O Padre José Falci que foi vigário de Campestre e tinha fama de namorador, se deu mal ao enviar uma cara à sua pretendente através do marido da mesma, um cidadão de nome Raphael Dama que, após conhecer o conteúdo da carta - a qual devia ser queimada, segundo o desejo do autor - a fez registrar no cartório de notas da localidade, passando, destarte, para a posteridade esse invulgar acontecimento. Eis o curioso teor daquela missiva:

"Ilmª. Srª Dona Xiquinha (sic). Querida e sempre Estimada Senhora. Como não posso falar-lhe a viva voz, dirijo-lhe a presente por meio do seu marido. Não entendo revolver o passado o que cobria um véu, porém, devo-lhe asseverar perante Deus, que me deve julgar em ponto de morte, que quando pratiquei minhas impertinências, no dia 18 deste corrente mês, foi para fazer vingança com duas pessoas que em outras circunstâncias ofenderam altamente meu melindro e ao mesmo tempo afastar V. Sª. e seus parentes de um precipício de vergonha perante o público que já começava a falar. Parece-me que com isto lhe fiz um grande bem e não um mal. Ah! Virá um dia quano V. Sª. entrará completamente na tranqüilidade de espírito, que a senhora, refletindo desapaixonadamente sobre o caso, afastará de seu coração esse ódio mortal que tem de mim. Porém, eu lhe pago seu ódio com amor, seu mal com o bem - que V. Sª vá se embora desta terra, quer aqui more. Oh! Quem me dera pudesse fazê-la tornar uma Rainha, gastando para isso o pouco que possuo. Para que a senhora não pense que estou escrevendo prosas à toa, ofereço-lhe, como presente, e com o melhor gosto do mundo, um dos meus cavalos; àsorte que vai-se embora montará um cavalo que pode dizer ser seu; e se morar nesta terra, lhe servirá para passear, podendo vender ou fazer o que aprouver dele; bastado para mim o gosto de vê-la satisfeita e bela. Medita, senhora, sobre os fatos e traquilize-se. Rogo-lhe queimar a presente. Saúdo-a de coração. Sou co o maior respeito de V. Sª. o bom criado . P. José Falci. Campestre, 21 de Janeiro de 1878" 1.
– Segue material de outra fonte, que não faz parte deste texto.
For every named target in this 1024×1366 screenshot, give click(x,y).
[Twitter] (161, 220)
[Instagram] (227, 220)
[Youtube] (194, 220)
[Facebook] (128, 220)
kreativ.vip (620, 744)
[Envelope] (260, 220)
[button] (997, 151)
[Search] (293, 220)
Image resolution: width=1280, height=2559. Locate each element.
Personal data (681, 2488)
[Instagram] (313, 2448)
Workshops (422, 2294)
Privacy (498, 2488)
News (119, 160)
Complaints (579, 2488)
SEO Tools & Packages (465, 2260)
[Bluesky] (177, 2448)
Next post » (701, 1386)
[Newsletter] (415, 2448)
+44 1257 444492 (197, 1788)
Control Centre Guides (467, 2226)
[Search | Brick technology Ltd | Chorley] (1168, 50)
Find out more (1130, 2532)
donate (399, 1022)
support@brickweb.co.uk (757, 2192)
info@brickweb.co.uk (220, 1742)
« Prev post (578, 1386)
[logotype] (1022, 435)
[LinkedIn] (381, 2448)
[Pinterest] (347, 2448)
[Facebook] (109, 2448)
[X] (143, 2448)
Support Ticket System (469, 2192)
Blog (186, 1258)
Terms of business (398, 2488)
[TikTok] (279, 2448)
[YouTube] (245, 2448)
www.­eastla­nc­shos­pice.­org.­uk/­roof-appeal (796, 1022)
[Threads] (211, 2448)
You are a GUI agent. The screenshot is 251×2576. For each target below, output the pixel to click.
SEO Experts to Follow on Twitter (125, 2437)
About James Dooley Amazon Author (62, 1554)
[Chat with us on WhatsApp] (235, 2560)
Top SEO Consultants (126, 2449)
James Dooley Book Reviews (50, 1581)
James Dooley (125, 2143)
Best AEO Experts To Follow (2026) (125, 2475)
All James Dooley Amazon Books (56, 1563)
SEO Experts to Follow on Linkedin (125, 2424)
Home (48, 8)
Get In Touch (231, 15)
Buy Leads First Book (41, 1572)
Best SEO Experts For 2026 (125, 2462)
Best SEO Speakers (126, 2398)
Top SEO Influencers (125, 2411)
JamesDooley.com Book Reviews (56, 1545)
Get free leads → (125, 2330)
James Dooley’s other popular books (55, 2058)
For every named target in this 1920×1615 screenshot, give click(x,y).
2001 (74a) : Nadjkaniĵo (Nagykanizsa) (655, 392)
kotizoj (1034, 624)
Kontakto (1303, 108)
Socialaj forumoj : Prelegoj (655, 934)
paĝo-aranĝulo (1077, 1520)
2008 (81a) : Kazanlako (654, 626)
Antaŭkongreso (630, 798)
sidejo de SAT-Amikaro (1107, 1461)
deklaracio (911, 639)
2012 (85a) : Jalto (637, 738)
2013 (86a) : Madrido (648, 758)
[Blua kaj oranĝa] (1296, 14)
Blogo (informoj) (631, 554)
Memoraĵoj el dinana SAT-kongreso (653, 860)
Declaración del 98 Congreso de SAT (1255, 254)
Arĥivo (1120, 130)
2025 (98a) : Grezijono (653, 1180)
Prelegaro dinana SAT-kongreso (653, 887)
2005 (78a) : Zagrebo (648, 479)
Oportunas ao término deste item são as palavras de Saint-Hilaire, sobre o clero em Minas Gerais, em 1822:

"Quanto ao mais, se os sacerdotes estão longe de serem isentos de defeitos, devemos reconhecer com prazer que não têm o da hipocrisia: mostram-se tais quais o são, e não procuram passar pelo que não são, usando solenes discursos e atitudes austeras"1.

1. A. de Saint-Hilaire, Viagem pelas Provínidas do Rio de Janeiro e Minas Gerais, p. 87.